- Tareas por realizar:
**1.** Reescribe el pasaje sobre la ley del «sólo sí es sí» desde "Del claro y" hasta "de su pareja.", cambiando "pareja" por "cónyuge".
**2.** Responde brevemente a estas preguntas sobre el pasaje de la ley del «sólo sí es sí»:
(a) ¿Qué dos conceptos nuevos de violencia introduce la ley?
(b) ¿Qué edades tenían las niñas asesinadas por su madre el 15 de diciembre?
(c) ¿Qué ley aprobada en la era Zapatero se menciona?
**3.** Enumera todas las personas que el pasaje sobre la ley del «sólo sí es sí» menciona por su nombre o apellido.

- Pasaje seleccionado:
▶

Del claro y rotundo «no es no» al «sólo sí es sí» media mucho más que un cambio de sílabas. Porque, para no ser considerada agresión, toda relación sexual debe ir «precedida de un consentimiento que exprese de manera clara la voluntad de la persona». No es este el espacio para imaginar ni para explicar, pero seguro que le ven las lagunas a este plan.
Con «sólo sí es sí» en vigor, la desigualdad jurídica que acechaba al hombre desde la aprobación de la llamada Ley Integral contra la Violencia de Género de la era Zapatero aumenta quedando, si no lo estaba ya, en manos de la mera declaración de su pareja.
Pero hay más. Una ley que, abundando en esa ideología de género que permea todas las políticas, introduce conceptos nuevos de violencia –la económica y la vicaria– en el supraconcepto de violencia de género. Así, «las madres de menores asesinados en crímenes vicarios serán al fin reconocidas como víctimas directas y tendrán garantizado el acceso a las ayudas estatales a víctimas de delitos violentos». La pregunta es, ¿recibirá la misma protección el padre de las niñas (9 y 11 años) asesinadas por su madre el pasado 15 de diciembre? ¿Es este destrozado padre víctima de violencia vicaria? ¿Es víctima de género? Tendrá que responder la ministra de Igualdad, que está ahora ocupada, junto con su colega de bancada Ione Belarra en la última de las perlas de la era Sánchez: la ley de las familias.

◀

- Listado:
▶

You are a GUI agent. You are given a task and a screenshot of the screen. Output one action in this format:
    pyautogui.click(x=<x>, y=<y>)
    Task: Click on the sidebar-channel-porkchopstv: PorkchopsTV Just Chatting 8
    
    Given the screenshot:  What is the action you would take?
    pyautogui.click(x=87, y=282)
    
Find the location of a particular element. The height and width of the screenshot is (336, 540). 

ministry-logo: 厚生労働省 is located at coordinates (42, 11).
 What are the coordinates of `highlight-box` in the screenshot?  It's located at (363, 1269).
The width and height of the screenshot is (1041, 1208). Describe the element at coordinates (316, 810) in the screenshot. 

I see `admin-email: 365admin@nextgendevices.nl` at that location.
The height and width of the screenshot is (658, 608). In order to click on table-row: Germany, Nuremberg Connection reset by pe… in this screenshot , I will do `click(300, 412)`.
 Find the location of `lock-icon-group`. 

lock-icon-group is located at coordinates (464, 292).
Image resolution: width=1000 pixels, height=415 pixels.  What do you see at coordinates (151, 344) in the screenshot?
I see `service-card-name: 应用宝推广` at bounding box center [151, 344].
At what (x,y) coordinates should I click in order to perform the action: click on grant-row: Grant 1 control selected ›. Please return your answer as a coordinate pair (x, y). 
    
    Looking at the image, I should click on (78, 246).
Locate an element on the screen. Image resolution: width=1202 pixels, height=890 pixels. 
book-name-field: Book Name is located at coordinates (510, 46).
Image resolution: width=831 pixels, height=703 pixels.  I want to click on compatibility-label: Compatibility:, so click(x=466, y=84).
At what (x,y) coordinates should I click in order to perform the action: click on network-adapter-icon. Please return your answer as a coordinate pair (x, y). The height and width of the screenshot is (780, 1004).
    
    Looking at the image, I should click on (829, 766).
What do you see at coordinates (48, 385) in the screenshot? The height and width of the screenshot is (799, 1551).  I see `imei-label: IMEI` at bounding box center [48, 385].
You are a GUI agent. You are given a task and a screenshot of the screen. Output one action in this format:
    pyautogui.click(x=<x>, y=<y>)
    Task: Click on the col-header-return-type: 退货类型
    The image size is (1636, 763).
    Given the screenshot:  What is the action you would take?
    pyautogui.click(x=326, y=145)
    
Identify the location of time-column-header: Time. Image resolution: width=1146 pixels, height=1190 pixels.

◀

- Lista de respuestas:
**1.**
Del claro y rotundo «no es no» al «sólo sí es sí» media mucho más que un cambio de sílabas. Porque, para no ser considerada agresión, toda relación sexual debe ir «precedida de un consentimiento que exprese de manera clara la voluntad de la persona». No es este el espacio para imaginar ni para explicar, pero seguro que le ven las lagunas a este plan.
Con «sólo sí es sí» en vigor, la desigualdad jurídica que acechaba al hombre desde la aprobación de la llamada Ley Integral contra la Violencia de Género de la era Zapatero aumenta quedando, si no lo estaba ya, en manos de la mera declaración de su cónyuge.

**2.**
(a) La violencia económica y la vicaria.
(b) 9 y 11 años.
(c) La Ley Integral contra la Violencia de Género.

**3.** Zapatero, Ione Belarra, Sánchez